> _EXTRACT TO READ_
4 Commits

Author SHA1 Message Date
Joe McDonnell
ca356a8df5 IMPALA-13437 (part 2): Implement cost-based tuple cache placement
This changes the default behavior of the tuple cache to consider
cost when placing the TupleCacheNodes. It tries to pick the best
locations within a budget. First, it eliminates unprofitable locations
via a threshold. Next, it ranks the remaining locations by their
profitability. Finally, it picks the best locations in rank order
until it reaches the budget.

The threshold is based on the ratio of processing cost for regular
execution versus the processing cost for reading from the cache.
If the ratio is below the threshold, the location is eliminated.

> _TASK_
Reproduce the commit log above, everything from "The threshold is" down to "location is eliminated.".

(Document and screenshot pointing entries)
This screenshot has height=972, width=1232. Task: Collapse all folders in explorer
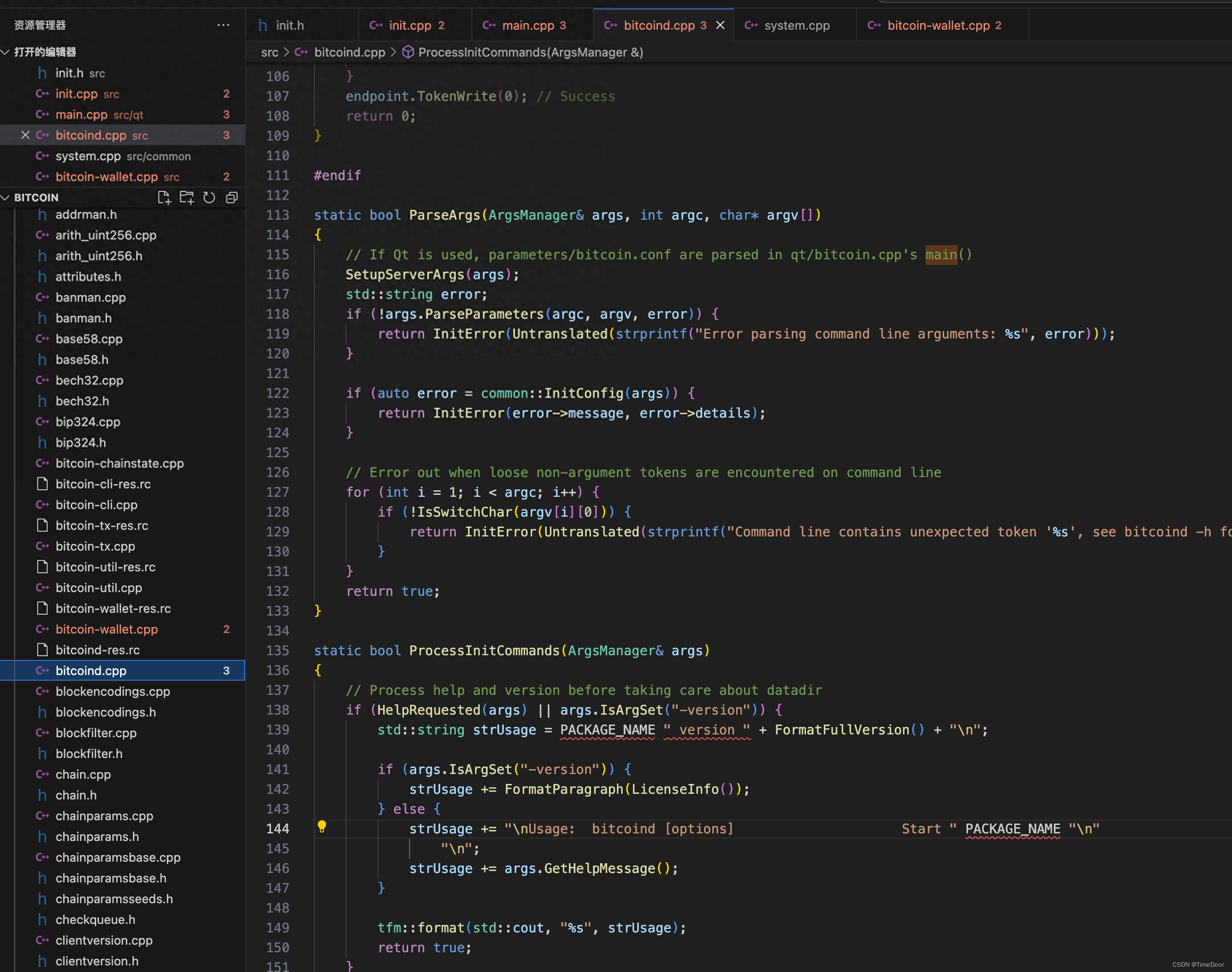231,198

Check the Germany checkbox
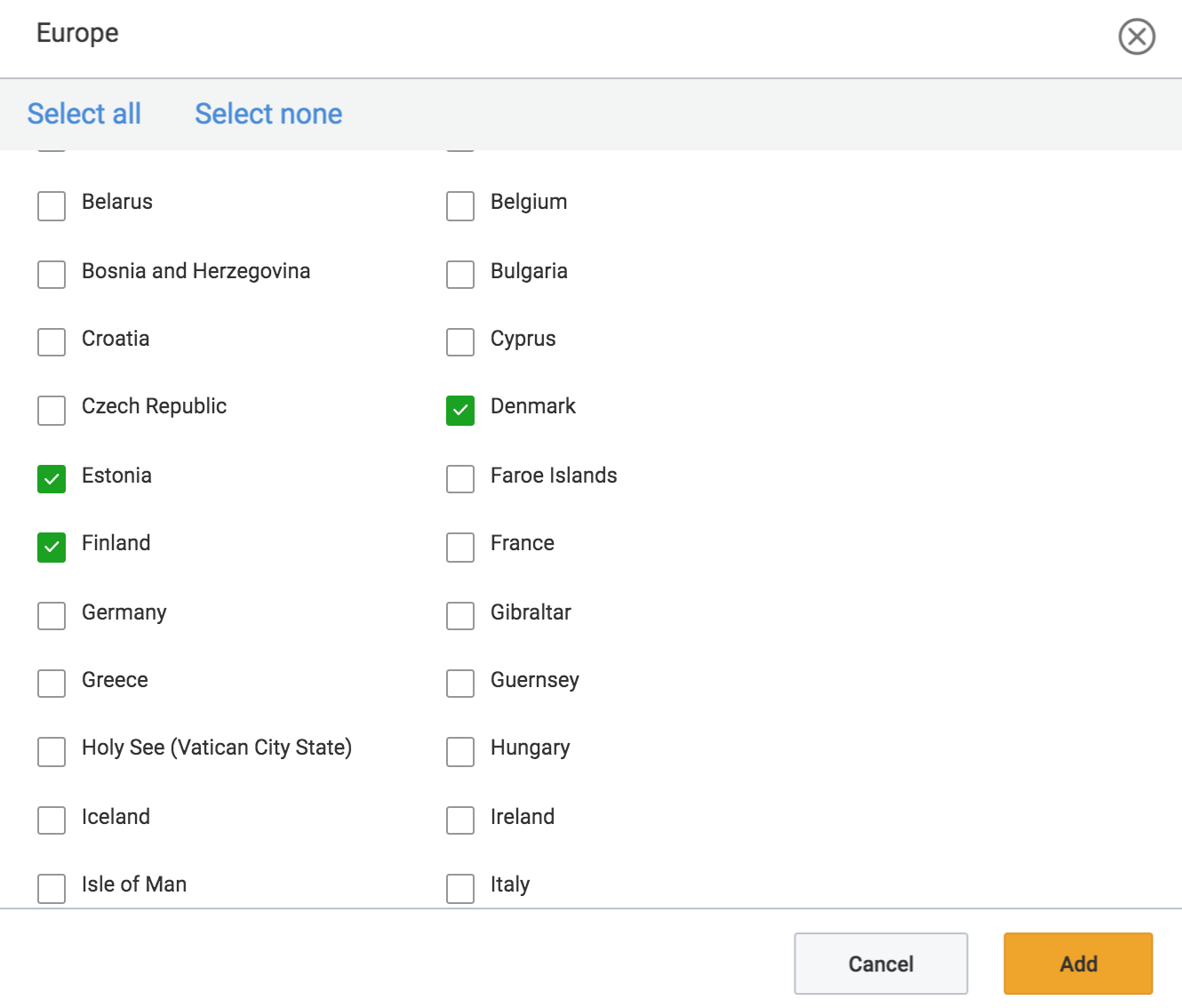pos(52,616)
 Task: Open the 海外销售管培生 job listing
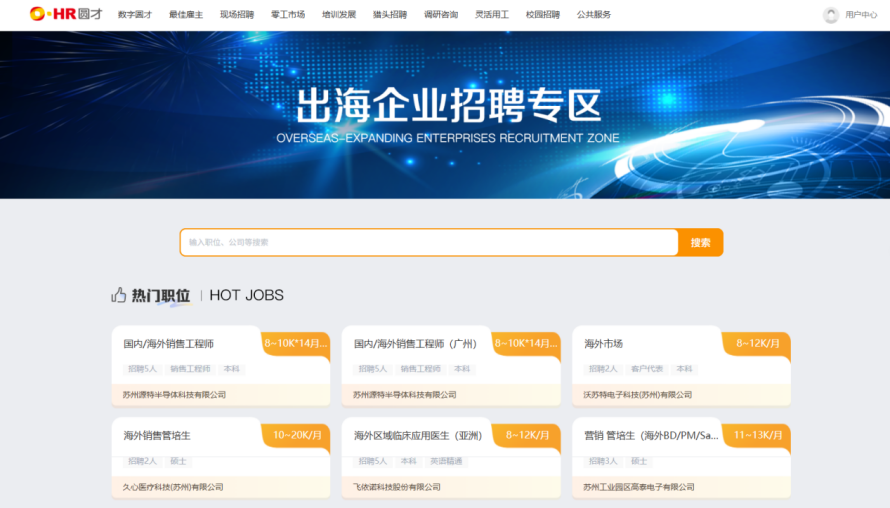pos(157,436)
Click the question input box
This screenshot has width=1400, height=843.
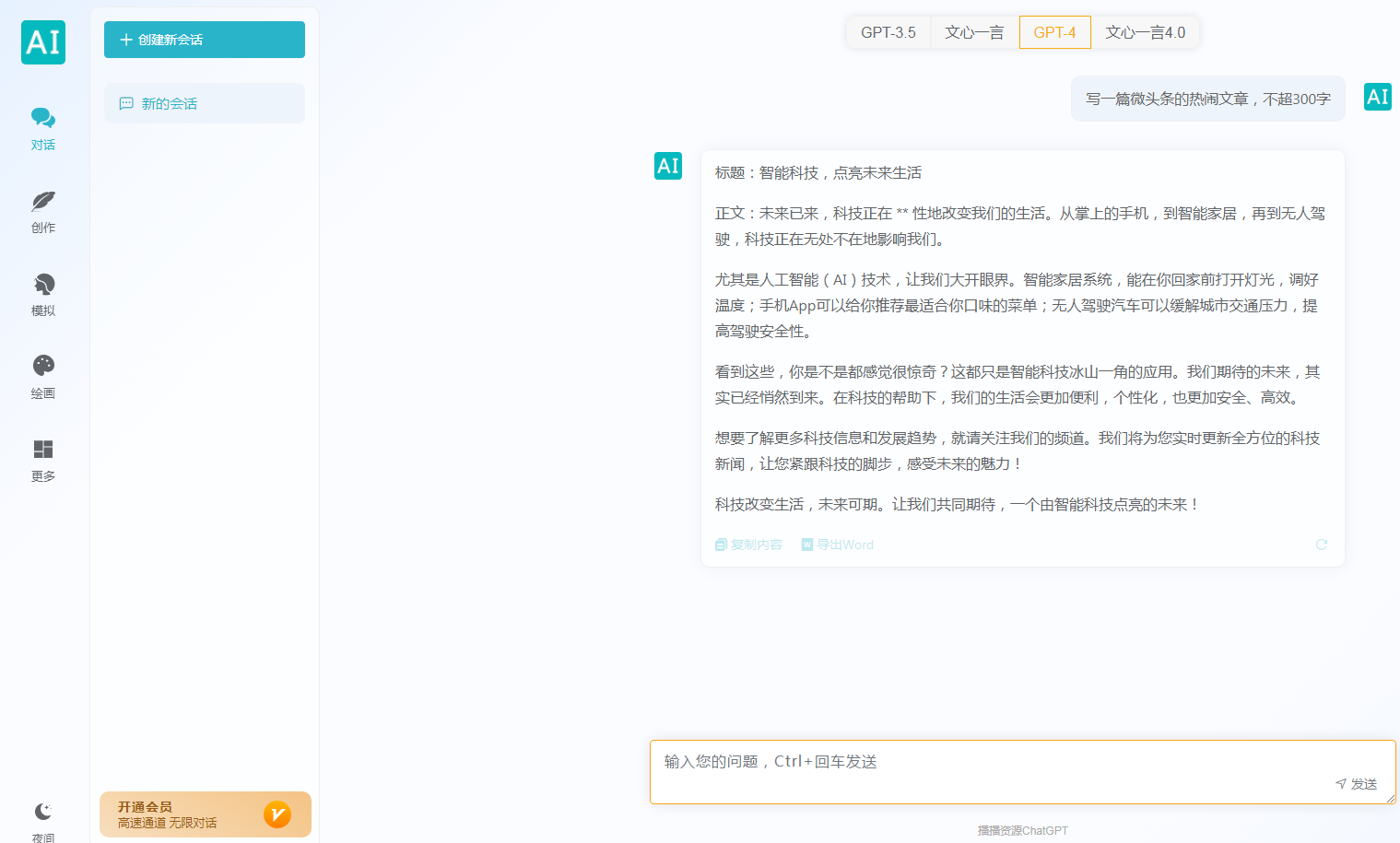[x=922, y=762]
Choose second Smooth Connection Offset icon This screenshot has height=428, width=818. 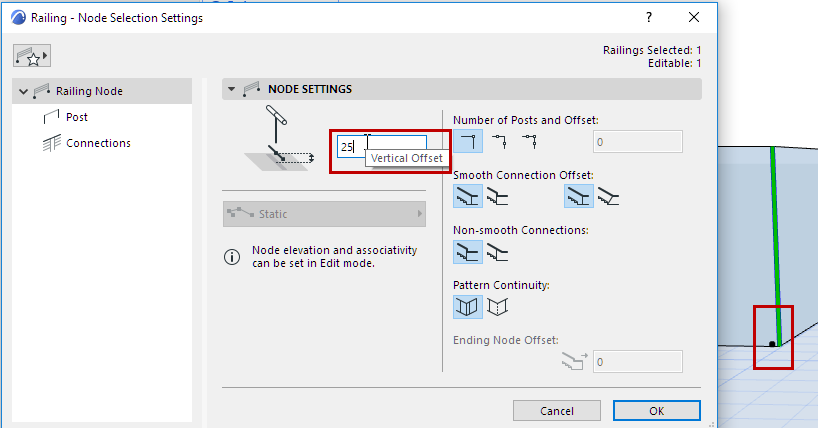point(498,197)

> _RESPONSE TO THE EXERCISE_
The threshold is based on the ratio of processing cost for regular
execution versus the processing cost for reading from the cache.
If the ratio is below the threshold, the location is eliminated.